Art Gallery Shows off York Talent
The York College Art Gallery has been busy place recently.
Art Professors such as Nina Buxenbaum (painting), Lisa Mackie (printmaking), Sally Boon-Matthews (Photography), Jeffrey Prince (sculpture), Nicole Awai (Painting), Danielle Abrams (Drawing), Carlos Sandoval DeLeon (Sculpture), all led their students to create an impressive showcase for themselves, their department and the college.
“The submissions go through a juried process by a group/or individual professor in our department,” said Professor Awai. “We do this to give the students a real-world art experience of a curated show. The drawing and painting classes in the Fine Arts Department require a significant commitment by the students. Drawing and painting are global skills that require thoughtful and consistent practice.”
The show exhibit also included jewelry, figurines and graphic art. Some participants are art majors, while others such as Jamal Othman, who just completed his Bachelor of Science in Nursing (BSN) degree in December, simply enjoy the creative process. As an engineering student in his homeland of Palestine, he was used to creating objects that served the dual purpose of form and function.
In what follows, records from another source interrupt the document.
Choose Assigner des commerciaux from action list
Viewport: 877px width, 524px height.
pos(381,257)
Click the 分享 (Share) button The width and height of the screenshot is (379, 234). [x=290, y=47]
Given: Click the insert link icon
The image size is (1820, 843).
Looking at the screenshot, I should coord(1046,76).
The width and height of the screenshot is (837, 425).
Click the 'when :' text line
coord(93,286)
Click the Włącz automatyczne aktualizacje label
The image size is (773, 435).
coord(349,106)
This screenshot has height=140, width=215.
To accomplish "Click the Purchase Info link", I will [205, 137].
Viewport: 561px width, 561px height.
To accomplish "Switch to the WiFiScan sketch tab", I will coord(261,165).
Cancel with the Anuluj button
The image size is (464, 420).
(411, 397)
And it was this background that led him to create a functional floor lamp illuminated with the application of colored plastic cups and Christmas tree lights for a shade.
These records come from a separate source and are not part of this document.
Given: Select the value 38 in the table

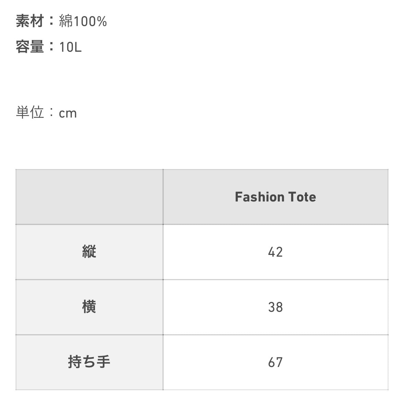Looking at the screenshot, I should point(276,307).
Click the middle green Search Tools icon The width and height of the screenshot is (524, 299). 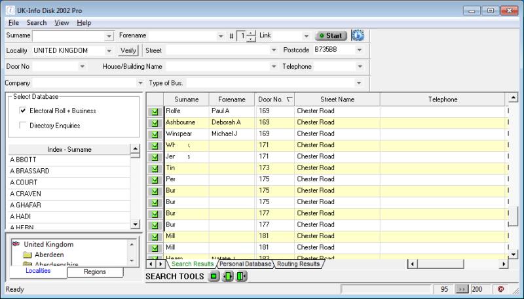(x=228, y=277)
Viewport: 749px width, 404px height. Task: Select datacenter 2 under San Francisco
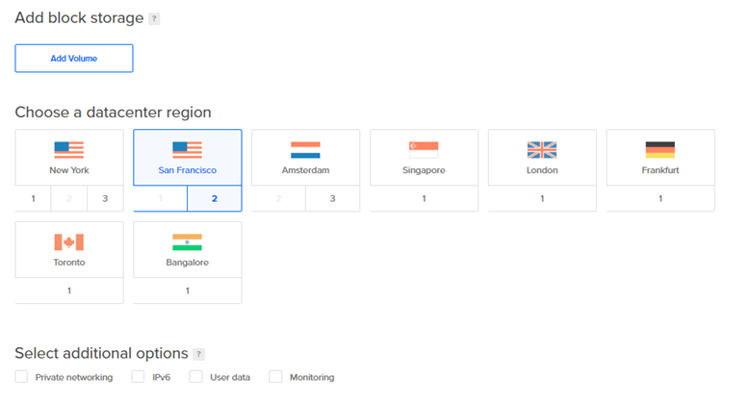215,198
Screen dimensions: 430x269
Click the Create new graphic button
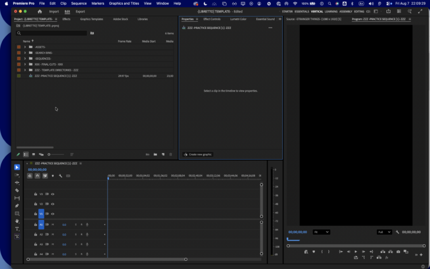tap(198, 154)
Hilma De Sousa, an inter-disciplinary major, created a photography sculpture in her Photography 5 class under the guidance of Professor Sally Boon-Matthews, inserting the black and white images of homeless participants rummaging for recyclables, into Starbucks and pasta sauce bottle caps then applied them to a dress form.
"Professor Boon-Matthews wanted us to use photography display in a different format," said De Souza. The participants are all homeless."
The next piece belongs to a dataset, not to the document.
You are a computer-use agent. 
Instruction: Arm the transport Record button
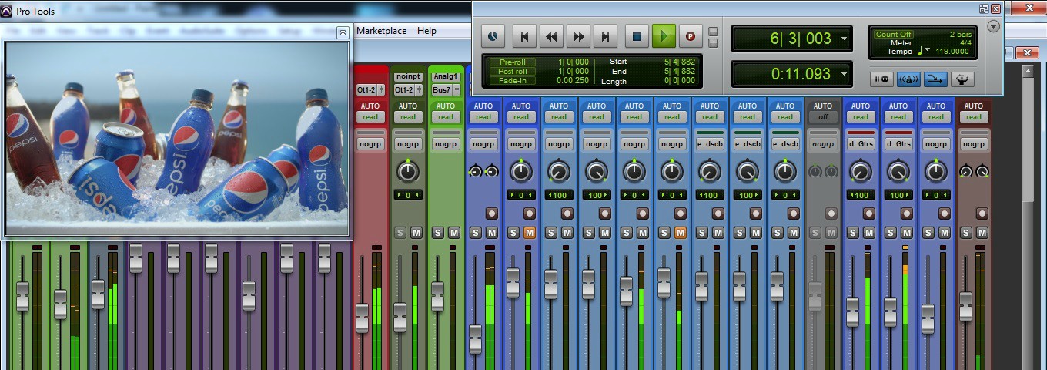point(690,35)
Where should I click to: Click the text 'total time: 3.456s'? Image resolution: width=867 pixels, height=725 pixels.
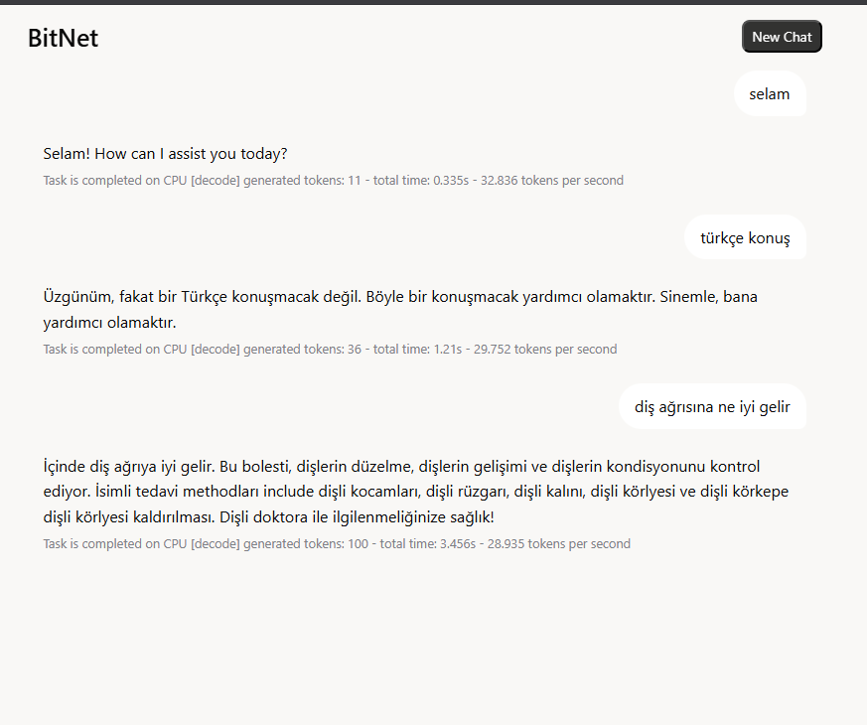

But it wasn’t all paintings and literal sculptures at this opening. Katrina Trisha Moise, Anthropology major, presented her "sculpture" for Professor Sandoval DeLeon's class, live in the form of creative dance movements. Moise's fusion of modern, jazz and ballet movements made for a graceful performance that encompassed the entire free space of the gallery floor and served as the event’s live entertainment.
"I am fascinated by sculpture and I wanted to incorporate that into my performance," said Moise. "This was my final project and Professor Sandoval DeLeon said ‘don’t make it complicated, make it flow."
And flow it did.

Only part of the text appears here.